A 2018 report of the RAND Corporation examined the inextricable link between the Gaza electricity crisis and the sharp drop in the quality of water, and as a result, the rise in incidence of diseases. According to the report, over a quarter Gaza’s incidences of disease can be linked to the poor quality of water, which leads to viruses and bacterial infections. Surgeons in Gaza’s hospitals are not always able to wash their hands before starting surgery. According to the report’s authors, under current conditions, the outbreak of an epidemic or a large-scale health crisis in the Strip is only a matter of time. The report recommends that Israel and Egypt improve the power supply to the Strip and the state of its water infrastructure, as well as increase the amount of water sold to Gaza.
According to the NGO EcoPeace, which focuses of cross-border environmental issues, the recurring wars in the Gaza Strip significantly damaged the water, sanitation and hygiene (WASH) services in the Gaza Strip. The ban on entry of certain construction materials and parts is preventing the reconstruction and rehabilitation of this infrastructure. According to the organization, about 90% of Gaza’s residents rely on the supply of bottled water and water delivered in tankers.

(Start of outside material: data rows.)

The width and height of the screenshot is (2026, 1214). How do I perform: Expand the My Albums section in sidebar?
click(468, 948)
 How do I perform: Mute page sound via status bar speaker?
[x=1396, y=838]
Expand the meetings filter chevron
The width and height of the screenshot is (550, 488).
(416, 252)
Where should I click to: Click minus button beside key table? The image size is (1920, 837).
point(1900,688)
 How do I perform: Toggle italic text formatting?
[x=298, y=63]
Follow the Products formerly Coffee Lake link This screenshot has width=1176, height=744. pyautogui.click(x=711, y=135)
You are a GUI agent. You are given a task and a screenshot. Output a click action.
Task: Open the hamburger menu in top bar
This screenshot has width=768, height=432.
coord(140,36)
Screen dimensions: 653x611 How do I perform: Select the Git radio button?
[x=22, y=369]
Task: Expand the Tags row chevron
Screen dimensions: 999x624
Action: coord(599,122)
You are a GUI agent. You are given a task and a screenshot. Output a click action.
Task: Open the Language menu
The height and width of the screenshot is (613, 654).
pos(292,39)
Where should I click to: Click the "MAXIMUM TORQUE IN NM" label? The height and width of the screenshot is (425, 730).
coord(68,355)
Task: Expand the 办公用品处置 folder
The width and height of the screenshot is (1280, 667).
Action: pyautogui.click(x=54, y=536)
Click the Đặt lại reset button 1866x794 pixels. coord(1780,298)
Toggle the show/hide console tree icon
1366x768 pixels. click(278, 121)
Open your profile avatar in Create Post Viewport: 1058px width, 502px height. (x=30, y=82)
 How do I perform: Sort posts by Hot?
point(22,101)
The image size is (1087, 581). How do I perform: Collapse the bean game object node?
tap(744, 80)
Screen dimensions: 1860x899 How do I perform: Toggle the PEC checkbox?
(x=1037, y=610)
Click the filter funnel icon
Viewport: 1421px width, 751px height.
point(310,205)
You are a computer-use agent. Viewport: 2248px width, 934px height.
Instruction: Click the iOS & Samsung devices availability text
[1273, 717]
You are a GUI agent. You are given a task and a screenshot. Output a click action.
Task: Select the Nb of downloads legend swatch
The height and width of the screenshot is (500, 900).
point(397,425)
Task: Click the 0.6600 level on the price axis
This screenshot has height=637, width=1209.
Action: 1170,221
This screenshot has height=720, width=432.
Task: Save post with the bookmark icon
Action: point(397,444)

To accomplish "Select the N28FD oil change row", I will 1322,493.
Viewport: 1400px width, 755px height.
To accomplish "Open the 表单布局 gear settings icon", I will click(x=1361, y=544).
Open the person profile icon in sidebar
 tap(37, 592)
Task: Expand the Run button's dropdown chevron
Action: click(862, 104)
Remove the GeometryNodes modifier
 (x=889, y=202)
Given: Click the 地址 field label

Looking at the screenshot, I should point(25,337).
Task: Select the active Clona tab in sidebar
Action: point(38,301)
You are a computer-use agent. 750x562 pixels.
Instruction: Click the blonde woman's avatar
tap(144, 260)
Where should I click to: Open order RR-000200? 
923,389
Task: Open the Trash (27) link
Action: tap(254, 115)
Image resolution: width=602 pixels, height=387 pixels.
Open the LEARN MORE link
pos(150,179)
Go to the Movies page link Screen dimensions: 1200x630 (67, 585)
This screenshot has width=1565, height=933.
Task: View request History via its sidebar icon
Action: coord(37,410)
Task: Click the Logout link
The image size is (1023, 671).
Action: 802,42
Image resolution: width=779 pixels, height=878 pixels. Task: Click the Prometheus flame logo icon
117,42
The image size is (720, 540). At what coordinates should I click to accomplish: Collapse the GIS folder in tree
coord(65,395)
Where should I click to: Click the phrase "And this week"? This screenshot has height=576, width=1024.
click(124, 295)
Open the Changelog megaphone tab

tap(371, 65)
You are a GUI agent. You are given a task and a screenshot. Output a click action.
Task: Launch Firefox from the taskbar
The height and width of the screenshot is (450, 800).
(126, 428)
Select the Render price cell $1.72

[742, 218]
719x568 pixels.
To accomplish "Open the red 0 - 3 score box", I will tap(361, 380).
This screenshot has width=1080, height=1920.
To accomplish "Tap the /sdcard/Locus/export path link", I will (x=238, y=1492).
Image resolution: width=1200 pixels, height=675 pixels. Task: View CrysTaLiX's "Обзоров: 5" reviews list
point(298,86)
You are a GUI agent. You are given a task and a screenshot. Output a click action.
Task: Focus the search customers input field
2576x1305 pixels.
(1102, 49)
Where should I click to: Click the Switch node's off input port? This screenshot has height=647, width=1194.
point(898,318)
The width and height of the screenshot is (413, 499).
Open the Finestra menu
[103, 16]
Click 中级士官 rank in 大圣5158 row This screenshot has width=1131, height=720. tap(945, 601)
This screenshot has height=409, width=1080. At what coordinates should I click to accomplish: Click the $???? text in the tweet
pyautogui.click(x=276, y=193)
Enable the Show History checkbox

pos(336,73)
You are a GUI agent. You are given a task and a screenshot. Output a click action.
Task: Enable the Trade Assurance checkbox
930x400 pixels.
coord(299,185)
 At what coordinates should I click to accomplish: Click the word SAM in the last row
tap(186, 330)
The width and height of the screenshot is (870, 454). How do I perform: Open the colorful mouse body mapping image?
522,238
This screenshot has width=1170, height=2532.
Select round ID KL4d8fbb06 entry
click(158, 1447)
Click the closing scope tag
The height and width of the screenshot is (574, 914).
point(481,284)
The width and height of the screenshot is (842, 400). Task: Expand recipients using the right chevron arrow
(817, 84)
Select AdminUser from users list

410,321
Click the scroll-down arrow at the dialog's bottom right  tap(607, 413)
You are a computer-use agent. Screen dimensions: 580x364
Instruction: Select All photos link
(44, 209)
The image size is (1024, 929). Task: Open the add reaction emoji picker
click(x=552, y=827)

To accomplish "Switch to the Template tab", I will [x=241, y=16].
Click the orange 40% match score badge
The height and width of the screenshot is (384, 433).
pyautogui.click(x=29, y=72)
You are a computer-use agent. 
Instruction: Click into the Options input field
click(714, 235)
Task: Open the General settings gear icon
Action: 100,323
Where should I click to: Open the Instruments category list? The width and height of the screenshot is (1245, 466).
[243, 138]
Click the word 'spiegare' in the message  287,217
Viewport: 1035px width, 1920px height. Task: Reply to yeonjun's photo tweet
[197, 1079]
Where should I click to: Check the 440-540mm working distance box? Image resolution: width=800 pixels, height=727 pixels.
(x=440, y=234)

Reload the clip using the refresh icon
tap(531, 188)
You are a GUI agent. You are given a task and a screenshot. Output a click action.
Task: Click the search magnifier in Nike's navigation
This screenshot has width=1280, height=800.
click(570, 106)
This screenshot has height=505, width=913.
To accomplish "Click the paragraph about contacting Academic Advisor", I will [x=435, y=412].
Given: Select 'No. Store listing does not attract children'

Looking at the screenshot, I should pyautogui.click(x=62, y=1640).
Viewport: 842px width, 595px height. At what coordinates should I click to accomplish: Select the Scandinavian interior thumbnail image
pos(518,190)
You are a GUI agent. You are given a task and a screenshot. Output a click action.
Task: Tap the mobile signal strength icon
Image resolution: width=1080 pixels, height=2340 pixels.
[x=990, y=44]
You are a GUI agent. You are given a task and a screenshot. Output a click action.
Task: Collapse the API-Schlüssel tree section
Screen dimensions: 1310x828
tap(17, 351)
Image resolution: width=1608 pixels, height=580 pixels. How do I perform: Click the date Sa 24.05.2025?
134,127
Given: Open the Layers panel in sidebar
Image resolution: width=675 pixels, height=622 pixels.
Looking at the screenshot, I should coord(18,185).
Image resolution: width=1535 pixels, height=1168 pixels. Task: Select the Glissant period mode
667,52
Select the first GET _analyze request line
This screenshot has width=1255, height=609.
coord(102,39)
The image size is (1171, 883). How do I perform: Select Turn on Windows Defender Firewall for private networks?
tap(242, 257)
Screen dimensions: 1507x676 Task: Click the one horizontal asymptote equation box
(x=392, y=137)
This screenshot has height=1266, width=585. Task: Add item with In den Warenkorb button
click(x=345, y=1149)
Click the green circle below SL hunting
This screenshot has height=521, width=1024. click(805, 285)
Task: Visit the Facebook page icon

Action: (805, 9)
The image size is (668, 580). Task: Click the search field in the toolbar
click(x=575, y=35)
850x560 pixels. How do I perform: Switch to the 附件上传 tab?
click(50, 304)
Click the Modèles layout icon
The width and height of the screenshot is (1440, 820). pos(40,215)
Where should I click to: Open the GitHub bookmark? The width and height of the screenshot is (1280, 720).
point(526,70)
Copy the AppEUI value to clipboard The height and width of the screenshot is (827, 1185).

The data provided above paint a horrifying picture with regards to the humanitarian situation in the Gaza Strip. This is not an inevitable situation, but rather the result of an intentional policy of several regional actors, including Israel. A simple comparison between the living conditions of the Palestinian population in the West Bank and in Gaza tells the entire story: The GDP growth in the West Bank stands at 6% annually, while in Gaza it is just 1%. There are over one million recorded entries of laborers from the West Bank into Israel every month, as opposed to zero such entries in Gaza. About 100% of the West Bank’s residents drink clean water, while a similar share of Gaza’s population drinks polluted water.
The report by the Tony Blair Institute points to a series of measures that Israel and the international community can take to significantly improve living conditions in Gaza, even in the absence of reconciliation between Fatah and Hamas. According to the Institute, opening Gaza’s border crossings to regular entries and exits of goods and people, paying the salaries of civil servants, and granting Gaza residents work permits in Israel can improve Gaza’s GDP by 39% and increase the purchasing power of the Strip’s residents by a whopping 55%. On the other hand, according the report’s authors, increasing financial assistance to Gaza – the preferred solution of the international community and Israel to date – has only short-term and limited effect on the lives of Gaza’s two million inhabitants.
Israel can decide now whether it wishes to reconstruct and rehabilitate the Gaza Strip for the benefit of its residents and for Israel’s benefit. The alternative is to let Gaza continue languishing in poverty and disease. The latter decision will undoubtedly lead to incessant rounds of fighting, which in turn will endanger all inhabitants of this land.